(Task data begins)
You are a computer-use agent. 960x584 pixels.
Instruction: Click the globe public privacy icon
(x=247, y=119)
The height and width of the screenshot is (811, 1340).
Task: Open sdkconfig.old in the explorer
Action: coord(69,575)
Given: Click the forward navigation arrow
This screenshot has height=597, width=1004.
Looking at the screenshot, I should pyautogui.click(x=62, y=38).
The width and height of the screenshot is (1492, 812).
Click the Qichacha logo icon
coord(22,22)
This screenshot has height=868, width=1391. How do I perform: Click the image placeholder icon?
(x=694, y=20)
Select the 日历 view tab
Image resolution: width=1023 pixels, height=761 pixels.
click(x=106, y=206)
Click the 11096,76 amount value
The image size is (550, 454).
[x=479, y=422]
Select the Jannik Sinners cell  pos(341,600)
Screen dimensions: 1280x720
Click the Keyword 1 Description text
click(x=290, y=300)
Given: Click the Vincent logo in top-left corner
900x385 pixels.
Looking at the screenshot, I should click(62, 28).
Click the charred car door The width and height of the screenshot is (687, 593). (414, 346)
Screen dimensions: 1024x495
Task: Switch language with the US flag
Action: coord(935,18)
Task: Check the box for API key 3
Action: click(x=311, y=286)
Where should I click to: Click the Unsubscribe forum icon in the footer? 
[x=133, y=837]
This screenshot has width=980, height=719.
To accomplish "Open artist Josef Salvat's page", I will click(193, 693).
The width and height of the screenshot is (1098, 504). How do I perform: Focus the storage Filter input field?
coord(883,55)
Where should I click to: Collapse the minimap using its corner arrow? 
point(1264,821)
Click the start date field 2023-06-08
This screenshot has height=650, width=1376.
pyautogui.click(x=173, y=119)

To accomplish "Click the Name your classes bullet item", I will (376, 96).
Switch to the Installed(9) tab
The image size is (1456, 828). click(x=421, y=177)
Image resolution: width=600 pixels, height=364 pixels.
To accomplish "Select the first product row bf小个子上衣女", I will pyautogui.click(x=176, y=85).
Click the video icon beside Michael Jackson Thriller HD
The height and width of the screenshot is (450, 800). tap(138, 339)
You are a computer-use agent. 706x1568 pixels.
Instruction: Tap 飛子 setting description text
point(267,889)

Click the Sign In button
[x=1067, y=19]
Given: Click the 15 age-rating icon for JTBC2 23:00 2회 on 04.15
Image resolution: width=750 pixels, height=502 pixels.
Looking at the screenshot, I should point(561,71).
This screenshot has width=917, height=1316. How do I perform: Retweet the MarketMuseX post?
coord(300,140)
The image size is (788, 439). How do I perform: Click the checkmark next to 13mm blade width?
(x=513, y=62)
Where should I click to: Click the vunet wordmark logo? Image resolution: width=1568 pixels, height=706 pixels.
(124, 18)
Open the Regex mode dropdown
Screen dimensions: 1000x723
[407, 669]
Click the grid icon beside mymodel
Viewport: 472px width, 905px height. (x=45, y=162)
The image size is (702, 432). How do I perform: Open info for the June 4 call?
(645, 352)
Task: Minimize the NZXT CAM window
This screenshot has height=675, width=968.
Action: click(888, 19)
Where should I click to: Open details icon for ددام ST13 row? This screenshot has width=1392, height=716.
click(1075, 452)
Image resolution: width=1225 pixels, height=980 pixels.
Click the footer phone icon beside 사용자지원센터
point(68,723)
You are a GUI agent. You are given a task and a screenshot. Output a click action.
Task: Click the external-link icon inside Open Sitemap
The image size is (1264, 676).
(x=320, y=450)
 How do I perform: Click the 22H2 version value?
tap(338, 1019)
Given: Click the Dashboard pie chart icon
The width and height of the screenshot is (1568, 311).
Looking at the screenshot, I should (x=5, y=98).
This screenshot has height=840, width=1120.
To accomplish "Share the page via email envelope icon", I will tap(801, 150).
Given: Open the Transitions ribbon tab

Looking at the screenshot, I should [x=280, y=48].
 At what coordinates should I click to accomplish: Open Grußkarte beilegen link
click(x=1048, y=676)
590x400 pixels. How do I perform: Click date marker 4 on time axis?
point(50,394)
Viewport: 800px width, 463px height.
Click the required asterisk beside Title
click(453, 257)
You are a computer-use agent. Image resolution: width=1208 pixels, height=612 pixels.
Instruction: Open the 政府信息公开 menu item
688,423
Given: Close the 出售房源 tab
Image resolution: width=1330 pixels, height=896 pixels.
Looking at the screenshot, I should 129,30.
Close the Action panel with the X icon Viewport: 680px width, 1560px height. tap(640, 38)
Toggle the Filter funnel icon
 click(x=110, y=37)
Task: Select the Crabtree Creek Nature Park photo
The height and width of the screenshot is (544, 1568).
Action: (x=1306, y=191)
(Task data ends)
Work to complete:
Copy down each line in the entries that has the word "agent".

Output:
You are a computer-use agent. 960x584 pixels.
You are a computer-use agent. 706x1568 pixels.
You are a GUI agent. You are given a task and a screenshot. Output a click action.
You are a computer-use agent. Image resolution: width=1208 pixels, height=612 pixels.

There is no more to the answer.